I am a writer. It took me a while to say that, to myself, before I could proclaim it to the world. I grew up with the notion you had to BE, before you could claim to be. There was something in my mother’s teaching that made me reluctant to attest to something about myself unless someone else, officially, had acknowledged it first. Even when I became an adult and wrote for my daily newspaper, my mother continued to think; ‘a Writer is someone who writes Books.’

I have mixed feelings about the drive to be a writer as my father spent almost every spare moment during my pre-teen years clacking on his Underwood. Having gone through my own mid-life crisis I can recognize now, what was going on with my dad. He was at a crossroads and he thought sending off manuscripts, with rejection slips inevitable, just might bring him the fame he was after. My mom kicked him out of the apartment for his ‘writing obsession’ and only let him back after he promised to write no more. These were very stressful days for me.
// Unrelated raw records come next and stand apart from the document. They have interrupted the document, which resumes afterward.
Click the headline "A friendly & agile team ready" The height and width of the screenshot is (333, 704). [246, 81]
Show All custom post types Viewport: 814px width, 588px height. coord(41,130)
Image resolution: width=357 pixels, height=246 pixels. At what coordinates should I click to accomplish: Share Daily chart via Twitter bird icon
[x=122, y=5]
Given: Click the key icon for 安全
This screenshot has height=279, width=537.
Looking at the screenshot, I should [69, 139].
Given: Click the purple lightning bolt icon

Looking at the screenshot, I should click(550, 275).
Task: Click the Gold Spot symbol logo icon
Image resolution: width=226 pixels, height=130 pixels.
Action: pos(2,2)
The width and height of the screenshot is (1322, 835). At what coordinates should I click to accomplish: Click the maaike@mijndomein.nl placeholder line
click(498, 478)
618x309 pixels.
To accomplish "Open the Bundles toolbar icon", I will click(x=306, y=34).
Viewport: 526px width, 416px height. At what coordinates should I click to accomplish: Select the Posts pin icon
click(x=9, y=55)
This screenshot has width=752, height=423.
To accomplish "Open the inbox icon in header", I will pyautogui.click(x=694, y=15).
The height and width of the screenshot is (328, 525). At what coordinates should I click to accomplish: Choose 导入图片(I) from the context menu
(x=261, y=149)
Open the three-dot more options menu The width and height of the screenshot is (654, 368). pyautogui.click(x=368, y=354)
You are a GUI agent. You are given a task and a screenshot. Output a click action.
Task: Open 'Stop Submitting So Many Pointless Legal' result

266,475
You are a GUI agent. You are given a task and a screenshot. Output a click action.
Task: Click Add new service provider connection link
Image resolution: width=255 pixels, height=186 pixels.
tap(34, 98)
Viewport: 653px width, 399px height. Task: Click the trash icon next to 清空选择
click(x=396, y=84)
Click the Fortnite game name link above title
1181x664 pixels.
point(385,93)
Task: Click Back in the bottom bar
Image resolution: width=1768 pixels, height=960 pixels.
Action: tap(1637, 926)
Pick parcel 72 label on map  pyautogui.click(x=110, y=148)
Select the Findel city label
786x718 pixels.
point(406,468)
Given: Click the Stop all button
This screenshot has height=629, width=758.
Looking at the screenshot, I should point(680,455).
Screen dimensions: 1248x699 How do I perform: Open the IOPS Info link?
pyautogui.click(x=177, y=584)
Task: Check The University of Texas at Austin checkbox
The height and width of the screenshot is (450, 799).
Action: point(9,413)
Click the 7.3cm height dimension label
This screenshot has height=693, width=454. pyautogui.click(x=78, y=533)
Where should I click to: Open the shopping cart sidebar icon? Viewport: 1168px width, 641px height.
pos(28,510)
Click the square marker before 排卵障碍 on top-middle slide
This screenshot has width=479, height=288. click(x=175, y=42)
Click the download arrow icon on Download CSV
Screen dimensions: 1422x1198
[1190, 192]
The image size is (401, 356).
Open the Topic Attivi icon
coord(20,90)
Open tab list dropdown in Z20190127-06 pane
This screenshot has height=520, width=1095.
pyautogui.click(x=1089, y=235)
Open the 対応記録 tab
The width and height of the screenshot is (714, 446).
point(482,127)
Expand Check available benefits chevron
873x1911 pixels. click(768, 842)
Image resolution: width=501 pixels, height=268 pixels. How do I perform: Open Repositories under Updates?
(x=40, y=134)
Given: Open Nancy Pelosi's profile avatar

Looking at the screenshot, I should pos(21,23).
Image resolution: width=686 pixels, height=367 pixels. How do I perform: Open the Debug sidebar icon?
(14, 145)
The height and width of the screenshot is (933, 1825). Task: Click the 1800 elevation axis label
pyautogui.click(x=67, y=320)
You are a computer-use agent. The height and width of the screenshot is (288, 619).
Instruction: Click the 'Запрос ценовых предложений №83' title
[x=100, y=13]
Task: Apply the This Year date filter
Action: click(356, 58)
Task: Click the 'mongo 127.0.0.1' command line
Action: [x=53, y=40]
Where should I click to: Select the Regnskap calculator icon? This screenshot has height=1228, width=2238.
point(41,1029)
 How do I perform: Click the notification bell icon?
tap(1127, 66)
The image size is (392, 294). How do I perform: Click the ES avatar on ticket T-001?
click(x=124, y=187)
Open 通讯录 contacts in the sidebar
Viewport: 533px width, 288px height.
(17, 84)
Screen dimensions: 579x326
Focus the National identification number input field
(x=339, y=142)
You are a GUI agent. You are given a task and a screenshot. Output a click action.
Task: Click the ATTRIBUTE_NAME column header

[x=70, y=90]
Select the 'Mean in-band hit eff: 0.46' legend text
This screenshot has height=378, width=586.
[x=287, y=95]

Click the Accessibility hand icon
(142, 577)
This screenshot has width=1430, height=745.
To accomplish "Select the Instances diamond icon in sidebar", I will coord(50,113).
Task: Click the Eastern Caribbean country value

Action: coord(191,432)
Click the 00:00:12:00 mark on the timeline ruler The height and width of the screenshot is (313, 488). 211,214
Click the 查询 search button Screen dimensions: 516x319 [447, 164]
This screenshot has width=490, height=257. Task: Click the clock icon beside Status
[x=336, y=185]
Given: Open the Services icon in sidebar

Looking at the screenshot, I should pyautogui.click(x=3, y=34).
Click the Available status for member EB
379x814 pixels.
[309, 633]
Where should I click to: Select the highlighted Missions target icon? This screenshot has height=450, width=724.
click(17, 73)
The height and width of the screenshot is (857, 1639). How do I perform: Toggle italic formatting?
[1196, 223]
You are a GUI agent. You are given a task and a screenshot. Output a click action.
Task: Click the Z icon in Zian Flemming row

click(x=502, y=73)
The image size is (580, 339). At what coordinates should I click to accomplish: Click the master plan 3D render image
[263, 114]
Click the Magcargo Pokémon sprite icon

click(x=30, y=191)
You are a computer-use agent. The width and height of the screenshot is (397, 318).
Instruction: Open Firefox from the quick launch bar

The house was suddenly very quiet after he took his typewriter and left. To this day I will feel heartache whenever I see one of these antique word processing machines. The departure scene became forever connected to WRITING. To venture into the land of career writing became filled with the prospect of following in my father’s failed footsteps. Nothing pleasing to picture with that scenario; move along please.

What a negative space I occupied; Being unable to write because it didn’t feel right. Thankfully I recognized that this attitude was largely self-imposed. As my teaching career wound down I approached our local daily newspaper with an idea for a weekly column. It felt like a rite of passage when I got hired. The Daily Press even used me as a roving reporter covering the arts scene on the weekends. I tapped away on the keyboard of a new Bondi Blue iMac (much quieter than my dad’s machine). I discovered that the more I wrote the more I wanted to write. I had tapped into an artistic side of me that had been hungering for release. I wrote editorials. I wanted to be a righter of wrongs. I kept poetry diaries and trip journals. During my last few years of teaching everyone in my classroom wrote lots of stuff. We shared the results together with delight. We played with homonyms, synonyms and antonyms. We made up nonsense words and made them into cartoon characters. Sometimes it only takes one person to read your work to make you feel accomplished.

One year, to honour the passing into the new millennium, I wrote a full page of thoughts for each day of 2000 thinking it would be a curiosity for my grandkids someday. My wife was diagnosed with stage four cancer in January 2001. For the next 288 nights she asked for a bedtime story; either Winnie the Pooh or a page from my Millennial Journal.